Construction of Fort Simcoe began on 8 August 1856 by companies G and F of the Ninth Infantry, led by Major Robert Seldon Garnett. Pine logs provided the basic building material. A sketch by Pvt. C.M. Schultz of Company G shows a large, gently sloping 420-foot square parade ground surrounded by more than 20 buildings. A slim flagpole towers over the north end of the grounds. Only five of the original buildings remain.
Among the surviving buildings are the Commanding Officer’s house and several others that appear to be in a time warp. They resemble English country houses, with wells, triangular pane windows and rose gardens surrounded by oak trees. These charming properties were designed by Louis Scholl, a clerk and draftsman at Fort Dalles, Oregon, who used Andrew Jackson Downing’s “Villa Farm House” as a model from Downing’s then-famous book, Architecture of Country Houses. Scholl noted that “a pack train of nearly 50 mules moved between Fort Dalles and Simcoe,” transporting building materials for these quaint structures.
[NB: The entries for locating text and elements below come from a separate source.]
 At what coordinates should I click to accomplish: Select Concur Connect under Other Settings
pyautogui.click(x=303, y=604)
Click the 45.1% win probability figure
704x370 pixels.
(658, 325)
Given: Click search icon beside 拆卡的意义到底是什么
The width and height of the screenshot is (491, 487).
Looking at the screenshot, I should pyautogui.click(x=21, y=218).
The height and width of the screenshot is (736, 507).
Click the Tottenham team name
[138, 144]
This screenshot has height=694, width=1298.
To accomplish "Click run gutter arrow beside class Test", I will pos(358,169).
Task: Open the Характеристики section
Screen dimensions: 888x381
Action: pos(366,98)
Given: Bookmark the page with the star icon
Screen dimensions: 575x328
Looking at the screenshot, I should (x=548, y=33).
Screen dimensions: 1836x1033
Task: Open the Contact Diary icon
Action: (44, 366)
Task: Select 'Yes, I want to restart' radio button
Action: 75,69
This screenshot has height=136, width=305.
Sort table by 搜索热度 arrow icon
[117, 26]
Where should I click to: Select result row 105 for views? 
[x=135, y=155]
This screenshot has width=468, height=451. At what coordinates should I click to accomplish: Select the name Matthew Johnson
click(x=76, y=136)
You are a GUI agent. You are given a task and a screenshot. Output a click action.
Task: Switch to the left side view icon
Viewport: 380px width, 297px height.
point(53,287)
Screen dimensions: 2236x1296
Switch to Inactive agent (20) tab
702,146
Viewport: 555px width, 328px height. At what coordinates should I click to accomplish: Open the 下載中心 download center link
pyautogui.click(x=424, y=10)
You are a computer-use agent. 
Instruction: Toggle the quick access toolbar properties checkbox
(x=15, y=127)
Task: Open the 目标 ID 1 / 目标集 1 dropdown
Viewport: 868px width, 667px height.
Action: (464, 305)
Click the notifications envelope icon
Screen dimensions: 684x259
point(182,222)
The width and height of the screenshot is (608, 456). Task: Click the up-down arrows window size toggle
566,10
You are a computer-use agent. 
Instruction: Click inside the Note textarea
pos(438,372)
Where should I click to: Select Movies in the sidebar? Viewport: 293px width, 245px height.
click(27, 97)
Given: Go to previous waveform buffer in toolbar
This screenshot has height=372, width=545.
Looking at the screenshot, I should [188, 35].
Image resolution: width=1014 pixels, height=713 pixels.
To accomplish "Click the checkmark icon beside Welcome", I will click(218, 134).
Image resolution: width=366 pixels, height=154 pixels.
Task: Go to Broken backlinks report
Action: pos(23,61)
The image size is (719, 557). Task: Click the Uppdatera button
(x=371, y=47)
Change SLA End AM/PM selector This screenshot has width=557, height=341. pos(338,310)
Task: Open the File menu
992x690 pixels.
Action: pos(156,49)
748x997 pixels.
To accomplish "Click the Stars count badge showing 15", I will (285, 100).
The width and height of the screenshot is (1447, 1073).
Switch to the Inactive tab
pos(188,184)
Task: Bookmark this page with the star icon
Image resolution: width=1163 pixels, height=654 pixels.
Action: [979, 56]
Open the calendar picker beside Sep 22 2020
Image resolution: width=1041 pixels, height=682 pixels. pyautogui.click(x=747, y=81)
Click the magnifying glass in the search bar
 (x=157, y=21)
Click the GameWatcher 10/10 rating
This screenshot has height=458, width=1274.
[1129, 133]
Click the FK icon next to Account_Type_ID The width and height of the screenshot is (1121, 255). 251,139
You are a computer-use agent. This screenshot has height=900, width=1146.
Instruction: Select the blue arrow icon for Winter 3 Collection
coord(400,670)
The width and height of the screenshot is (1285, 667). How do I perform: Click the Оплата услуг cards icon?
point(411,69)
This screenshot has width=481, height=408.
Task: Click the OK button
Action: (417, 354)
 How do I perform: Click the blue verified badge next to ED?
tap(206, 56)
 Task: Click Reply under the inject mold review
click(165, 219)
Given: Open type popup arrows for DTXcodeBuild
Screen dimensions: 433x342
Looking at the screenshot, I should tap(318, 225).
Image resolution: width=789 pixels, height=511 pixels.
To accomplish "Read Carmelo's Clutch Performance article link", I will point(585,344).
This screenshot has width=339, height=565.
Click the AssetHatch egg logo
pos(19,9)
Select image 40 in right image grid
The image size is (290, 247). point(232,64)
From 1856 to 1859 Fort Simcoe served as a proper military base. In 1859 it was turned over to the Bureau of Indian Affairs as an Agency headquarters. A school was established, and trades were taught. The entire operation was then dominated by one of the territory’s most interesting figures, Methodist Episcopal missionary James Harvey Wilbur, known as “Father Wilbur.”
In 1853 Fort Simcoe was established as a Washington State Park under a 99-year lease from the Yakima nation. Picnic facilities, a large, manicured lawn, shade trees (mostly oak) and perfect view of the surrounding hills make Fort Simcoe a lonely, semi-secret resting place.